The 80:20 principle of clean eating
Eating healthy clean and nutrient-rich food fills your body with energy, nutrients and antioxidants. Imagine your cells smiling back at you saying 'Thanks!'
- "I reward my body by training hard and eating clean... because I'm worth it.''
- "Junk food you've craved for an hour or the body you've craved for a lifetime? Your decision.''
- "What you eat in private is eventually what you wear in public".
- "Eat clean, look lean".
These are just a few of the many ''clean eating'' motivational quotes on the online site Pinterest. Clean eating is incredibly photogenic – those colourful fruit smoothies, stunning salad bowls and rainbow plates of virtuous veggies look fabulous online! Young bloggers have fuelled the "clean eating" movement like never before. It has quickly become more than just a way of eating and is now a fully-fledged aspirational lifestyle with huge commercial influence and millions of online followers.
The dangers of clean eating claims
Clean eating claims are sometimes so extreme that they are easy to debunk. A "cancer-fighting cherry berry smoothie'', for example, has absolutely no basis in medical fact. Although cherries are known to contain micronutrients that have been shown to have chemopreventive properties to interfere with disease, a cherry smoothie cannot do much to fight cancer. As anyone who is suffering from or has lost someone to cancer will tell you, it takes more than a smoothie to fight these painful and complex conditions.
Quite apart from the fact that there is no scientific proof behind the clean eating 'rules' - as no foods are intrinsically clean or dirty, vir- twous or sinful, good or bad - they can also have a dangerous impact on mental health. No one would argue that eating more fruit and vegetables is anything but beneficial, but in those already prone to food anxiety, these principles are dangerous. Clean eating can become a gateway into disordered eating and mental illness.

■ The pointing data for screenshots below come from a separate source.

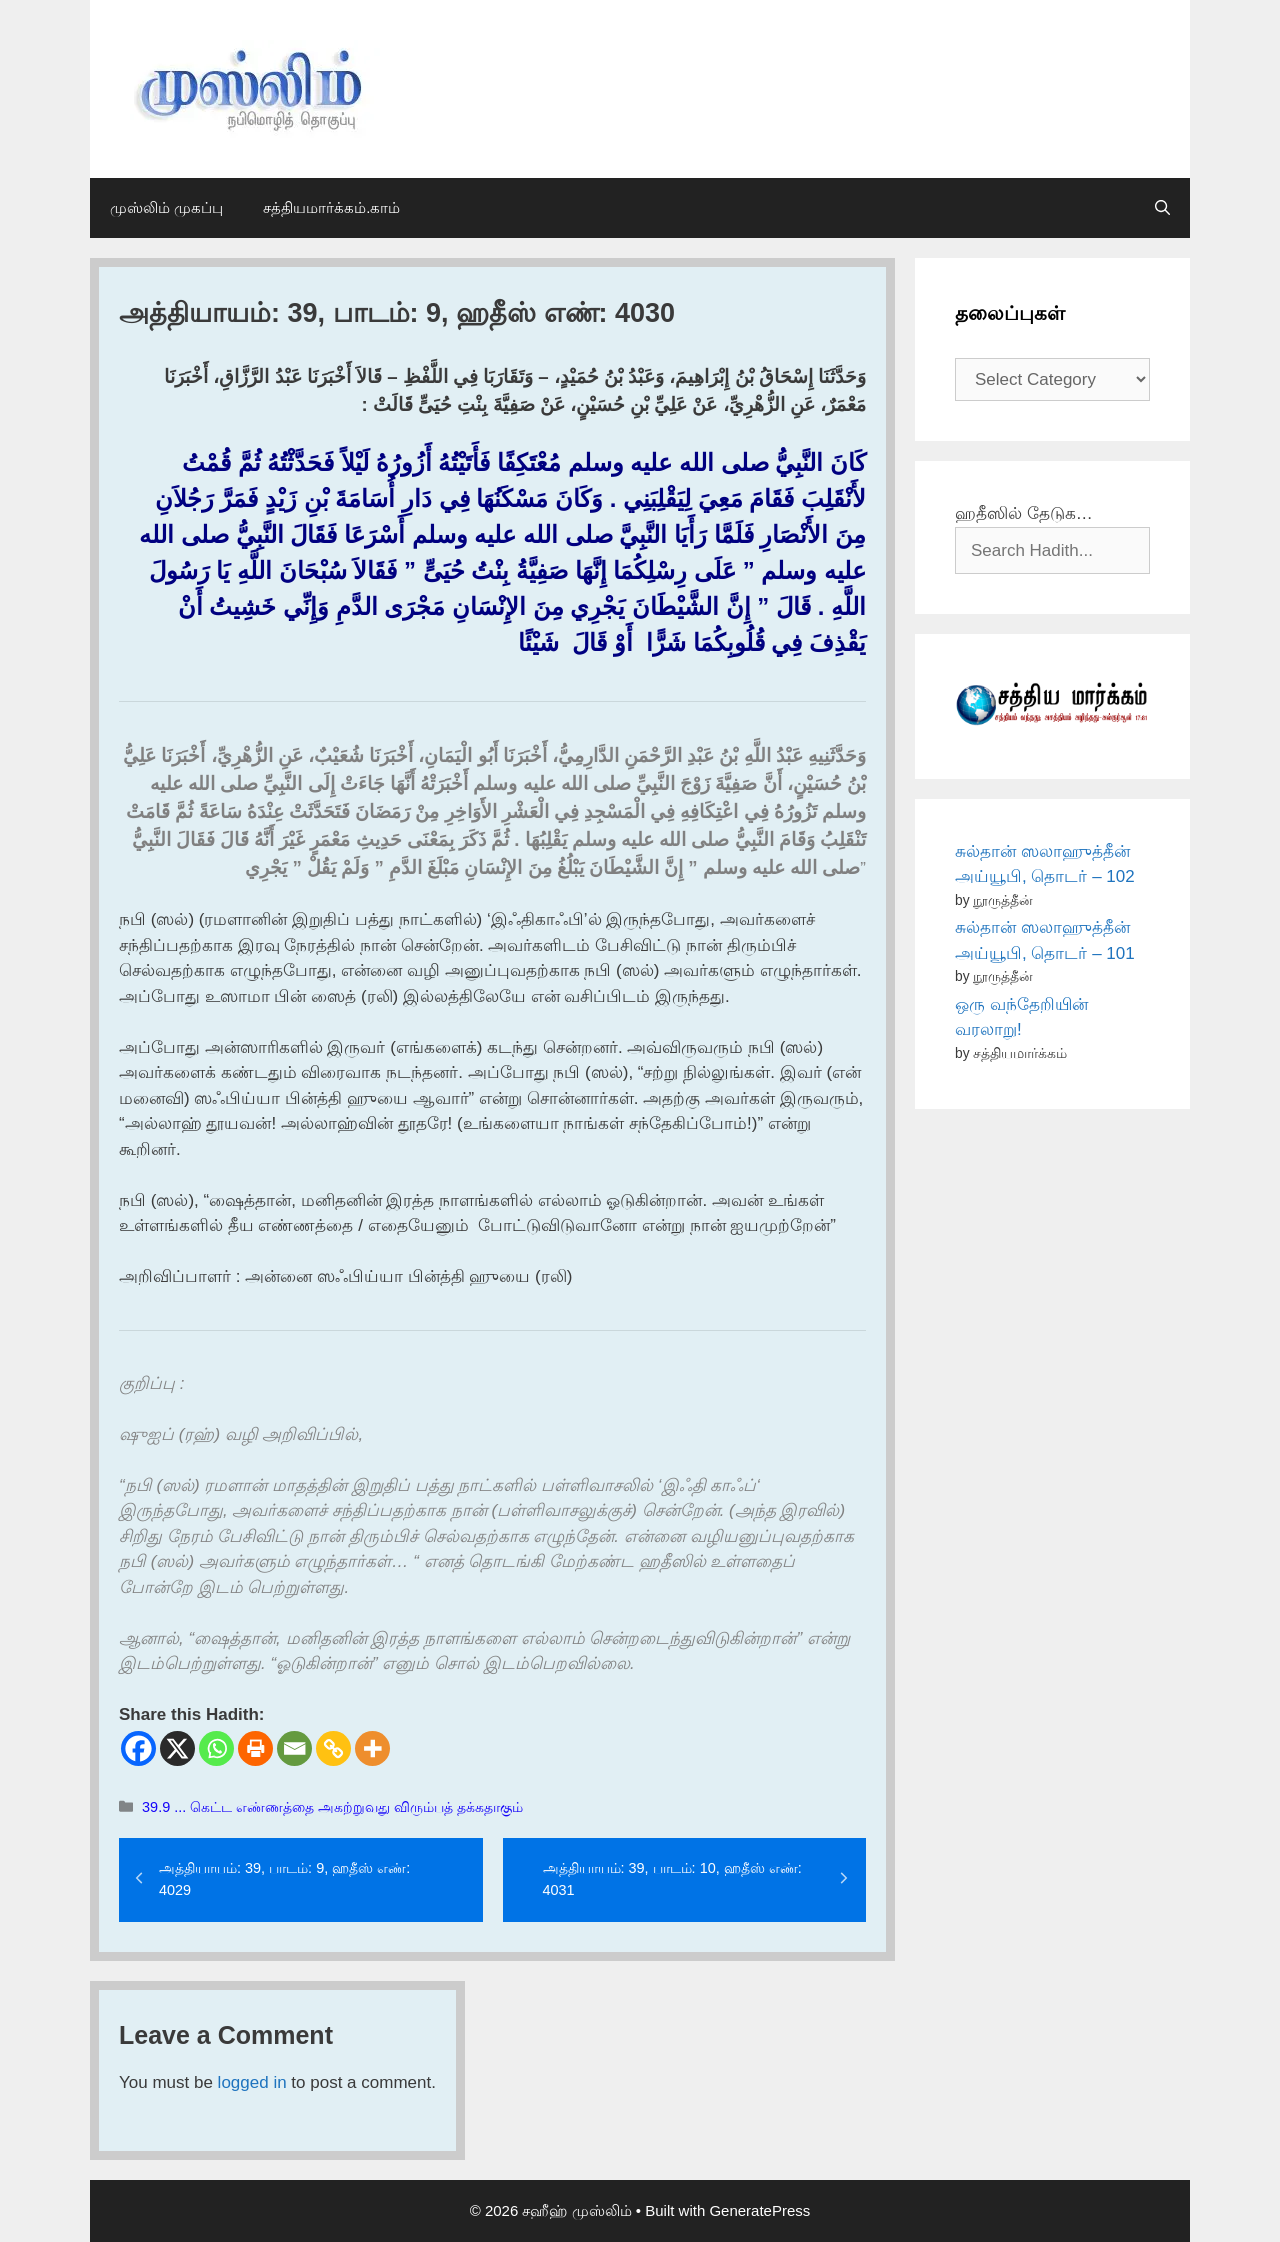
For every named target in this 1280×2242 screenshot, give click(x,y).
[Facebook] (138, 1748)
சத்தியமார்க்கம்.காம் (331, 207)
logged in (252, 2082)
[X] (177, 1748)
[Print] (255, 1748)
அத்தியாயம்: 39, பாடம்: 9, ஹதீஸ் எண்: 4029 (284, 1879)
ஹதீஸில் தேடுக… (1024, 513)
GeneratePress (759, 2210)
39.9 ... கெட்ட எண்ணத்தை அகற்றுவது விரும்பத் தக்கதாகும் (332, 1807)
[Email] (294, 1748)
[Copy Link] (333, 1748)
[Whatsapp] (216, 1748)
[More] (372, 1748)
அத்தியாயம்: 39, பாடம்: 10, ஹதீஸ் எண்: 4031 (672, 1879)
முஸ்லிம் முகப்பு (166, 207)
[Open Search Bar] (1162, 208)
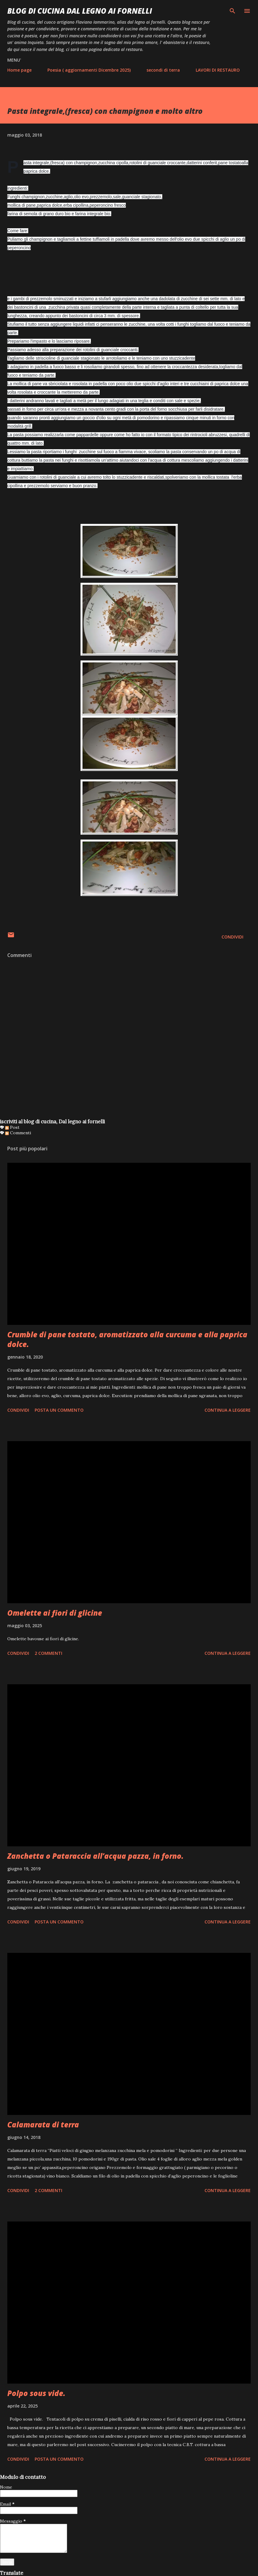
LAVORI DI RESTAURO (218, 70)
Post (12, 1127)
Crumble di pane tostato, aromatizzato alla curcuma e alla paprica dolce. (127, 1339)
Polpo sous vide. (36, 2393)
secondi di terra (163, 70)
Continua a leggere (228, 1410)
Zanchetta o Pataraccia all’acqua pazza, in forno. (95, 1856)
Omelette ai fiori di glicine (54, 1613)
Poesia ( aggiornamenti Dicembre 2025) (89, 70)
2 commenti (48, 1653)
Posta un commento (59, 1410)
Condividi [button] (232, 937)
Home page (19, 70)
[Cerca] (232, 11)
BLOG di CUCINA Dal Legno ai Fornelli (79, 11)
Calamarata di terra (43, 2125)
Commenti (18, 1132)
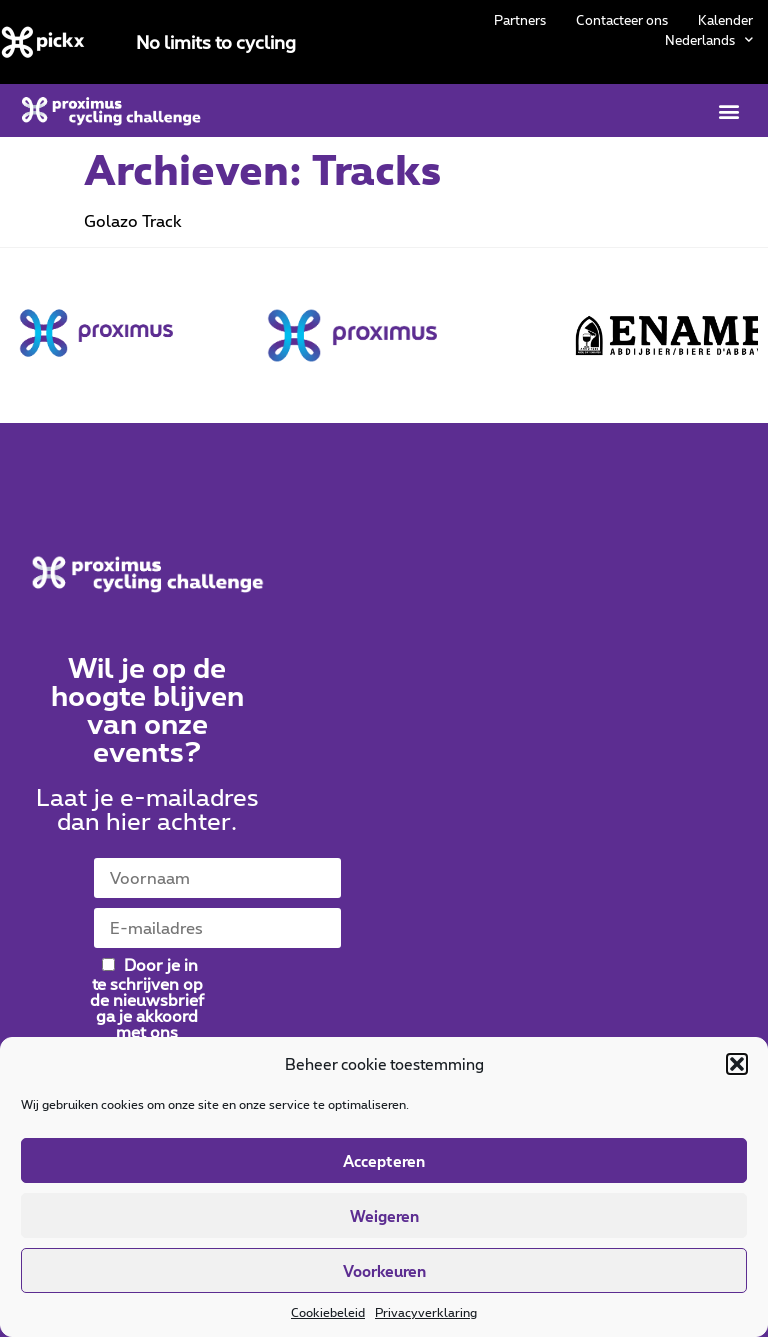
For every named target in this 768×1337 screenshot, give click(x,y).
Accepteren (384, 1161)
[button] (737, 1064)
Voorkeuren (384, 1271)
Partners (520, 20)
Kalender (725, 20)
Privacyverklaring (426, 1312)
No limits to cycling (216, 42)
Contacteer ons (622, 20)
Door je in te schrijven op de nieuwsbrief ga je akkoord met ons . (147, 1005)
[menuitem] (709, 40)
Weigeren (384, 1216)
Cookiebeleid (328, 1312)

Avoidance of "processed" food, one of the main tenets of clean eating, can easily morph into a raw-food diet, for example. Eating only whole foods or "real" foods becomes increasingly restrictive. Suddenly carbohydrates like pasta are being replaced by spiralised courgetti, solids are being juiced or all food is avoided after six o'clock in the evening. Vulnerable individuals or those desperate to lose weight find themselves sliding into these abnormal nutritional habits. They may become phobic about certain foods or entire food groups, putting themselves at risk of deficiencies. Essential macronutrients carbohydrates, protein and fat -are often dangerously lacking in plant-based, raw-food or vegan diets.
The 80:20 principle
Remember, food doesn't need to be super-healthy or virtuous all the time! The 80:20 rule is a reasonable guide to follow, whereby you eat nutritious food 80% of the time and allow yourself to indulge in treats 20% of the time. It's hardly scientific, but it makes sense – and it works within normal life.
The 80:20 principle is a really useful framework, especially for anyone who has had disordered eating in the past, as it encourages you to fill up on nutritious whole foods, but not to deprive yourself or ban "naughty" foods. Life becomes miserable when you can't eat what you love and many of us have learned that our hearts need cake and kale!